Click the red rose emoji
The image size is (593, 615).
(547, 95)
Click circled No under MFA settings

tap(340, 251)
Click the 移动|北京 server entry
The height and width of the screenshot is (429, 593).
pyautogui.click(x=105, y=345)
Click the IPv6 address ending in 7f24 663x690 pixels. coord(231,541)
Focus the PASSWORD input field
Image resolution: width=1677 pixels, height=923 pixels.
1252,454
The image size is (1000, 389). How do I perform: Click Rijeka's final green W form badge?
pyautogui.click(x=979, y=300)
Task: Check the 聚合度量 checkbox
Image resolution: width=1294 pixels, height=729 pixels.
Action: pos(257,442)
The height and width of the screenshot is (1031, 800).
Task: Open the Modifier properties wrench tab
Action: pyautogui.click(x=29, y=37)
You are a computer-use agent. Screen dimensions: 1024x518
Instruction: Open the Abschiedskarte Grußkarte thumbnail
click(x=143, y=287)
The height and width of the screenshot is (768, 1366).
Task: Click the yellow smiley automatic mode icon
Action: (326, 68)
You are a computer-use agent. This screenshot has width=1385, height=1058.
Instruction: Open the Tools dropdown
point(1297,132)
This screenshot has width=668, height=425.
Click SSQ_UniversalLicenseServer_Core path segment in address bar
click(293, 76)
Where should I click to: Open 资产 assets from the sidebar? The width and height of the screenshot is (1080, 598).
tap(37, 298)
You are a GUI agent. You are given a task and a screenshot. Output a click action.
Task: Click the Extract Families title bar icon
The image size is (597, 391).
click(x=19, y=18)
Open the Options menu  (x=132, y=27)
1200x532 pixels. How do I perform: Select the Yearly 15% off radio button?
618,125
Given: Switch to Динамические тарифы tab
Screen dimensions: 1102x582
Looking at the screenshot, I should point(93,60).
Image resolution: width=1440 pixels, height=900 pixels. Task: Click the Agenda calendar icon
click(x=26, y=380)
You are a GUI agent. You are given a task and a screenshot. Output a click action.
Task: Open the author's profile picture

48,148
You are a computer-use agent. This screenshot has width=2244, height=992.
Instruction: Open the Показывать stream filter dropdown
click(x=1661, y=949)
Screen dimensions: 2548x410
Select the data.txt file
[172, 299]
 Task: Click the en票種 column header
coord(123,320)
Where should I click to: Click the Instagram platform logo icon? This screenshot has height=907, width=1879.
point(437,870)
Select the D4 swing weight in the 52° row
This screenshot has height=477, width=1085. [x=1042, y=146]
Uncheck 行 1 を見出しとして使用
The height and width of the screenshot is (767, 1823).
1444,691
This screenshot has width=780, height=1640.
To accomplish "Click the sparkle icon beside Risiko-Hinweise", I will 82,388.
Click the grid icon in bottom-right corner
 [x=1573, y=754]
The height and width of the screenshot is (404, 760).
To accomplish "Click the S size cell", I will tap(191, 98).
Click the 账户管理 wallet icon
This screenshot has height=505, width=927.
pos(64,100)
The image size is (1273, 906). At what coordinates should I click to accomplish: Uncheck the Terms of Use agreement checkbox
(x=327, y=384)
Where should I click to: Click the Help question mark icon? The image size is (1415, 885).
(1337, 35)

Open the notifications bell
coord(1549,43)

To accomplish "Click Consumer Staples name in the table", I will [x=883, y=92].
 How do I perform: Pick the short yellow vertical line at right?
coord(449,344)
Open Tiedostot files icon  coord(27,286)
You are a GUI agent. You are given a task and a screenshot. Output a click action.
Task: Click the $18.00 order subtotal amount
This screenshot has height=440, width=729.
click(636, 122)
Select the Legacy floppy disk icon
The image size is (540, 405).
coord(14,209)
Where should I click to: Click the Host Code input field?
==================================================
## Exercise brief
Each line above is to be restated exactly.

## Solved exercise
Click the red rose emoji
The image size is (593, 615).
(547, 95)
Click circled No under MFA settings

tap(340, 251)
Click the 移动|北京 server entry
The height and width of the screenshot is (429, 593).
pyautogui.click(x=105, y=345)
Click the IPv6 address ending in 7f24 663x690 pixels. coord(231,541)
Focus the PASSWORD input field
Image resolution: width=1677 pixels, height=923 pixels.
1252,454
The image size is (1000, 389). How do I perform: Click Rijeka's final green W form badge?
pyautogui.click(x=979, y=300)
Task: Check the 聚合度量 checkbox
Image resolution: width=1294 pixels, height=729 pixels.
Action: pos(257,442)
The height and width of the screenshot is (1031, 800).
Task: Open the Modifier properties wrench tab
Action: pyautogui.click(x=29, y=37)
You are a computer-use agent. Screen dimensions: 1024x518
Instruction: Open the Abschiedskarte Grußkarte thumbnail
click(x=143, y=287)
The height and width of the screenshot is (768, 1366).
Task: Click the yellow smiley automatic mode icon
Action: (326, 68)
You are a computer-use agent. This screenshot has width=1385, height=1058.
Instruction: Open the Tools dropdown
point(1297,132)
This screenshot has width=668, height=425.
Click SSQ_UniversalLicenseServer_Core path segment in address bar
click(293, 76)
Where should I click to: Open 资产 assets from the sidebar? The width and height of the screenshot is (1080, 598).
tap(37, 298)
You are a GUI agent. You are given a task and a screenshot. Output a click action.
Task: Click the Extract Families title bar icon
The image size is (597, 391).
click(x=19, y=18)
Open the Options menu  (x=132, y=27)
1200x532 pixels. How do I perform: Select the Yearly 15% off radio button?
618,125
Given: Switch to Динамические тарифы tab
Screen dimensions: 1102x582
Looking at the screenshot, I should point(93,60).
Image resolution: width=1440 pixels, height=900 pixels. Task: Click the Agenda calendar icon
click(x=26, y=380)
You are a GUI agent. You are given a task and a screenshot. Output a click action.
Task: Open the author's profile picture

48,148
You are a computer-use agent. This screenshot has width=2244, height=992.
Instruction: Open the Показывать stream filter dropdown
click(x=1661, y=949)
Screen dimensions: 2548x410
Select the data.txt file
[172, 299]
 Task: Click the en票種 column header
coord(123,320)
Where should I click to: Click the Instagram platform logo icon? This screenshot has height=907, width=1879.
point(437,870)
Select the D4 swing weight in the 52° row
This screenshot has height=477, width=1085. [x=1042, y=146]
Uncheck 行 1 を見出しとして使用
The height and width of the screenshot is (767, 1823).
1444,691
This screenshot has width=780, height=1640.
To accomplish "Click the sparkle icon beside Risiko-Hinweise", I will 82,388.
Click the grid icon in bottom-right corner
 [x=1573, y=754]
The height and width of the screenshot is (404, 760).
To accomplish "Click the S size cell", I will tap(191, 98).
Click the 账户管理 wallet icon
This screenshot has height=505, width=927.
pos(64,100)
The image size is (1273, 906). At what coordinates should I click to accomplish: Uncheck the Terms of Use agreement checkbox
(x=327, y=384)
Where should I click to: Click the Help question mark icon? The image size is (1415, 885).
(1337, 35)

Open the notifications bell
coord(1549,43)

To accomplish "Click Consumer Staples name in the table", I will [x=883, y=92].
 How do I perform: Pick the short yellow vertical line at right?
coord(449,344)
Open Tiedostot files icon  coord(27,286)
You are a GUI agent. You are given a task and a screenshot. Output a click action.
Task: Click the $18.00 order subtotal amount
This screenshot has height=440, width=729.
click(636, 122)
Select the Legacy floppy disk icon
The image size is (540, 405).
coord(14,209)
Where should I click to: Click the Host Code input field?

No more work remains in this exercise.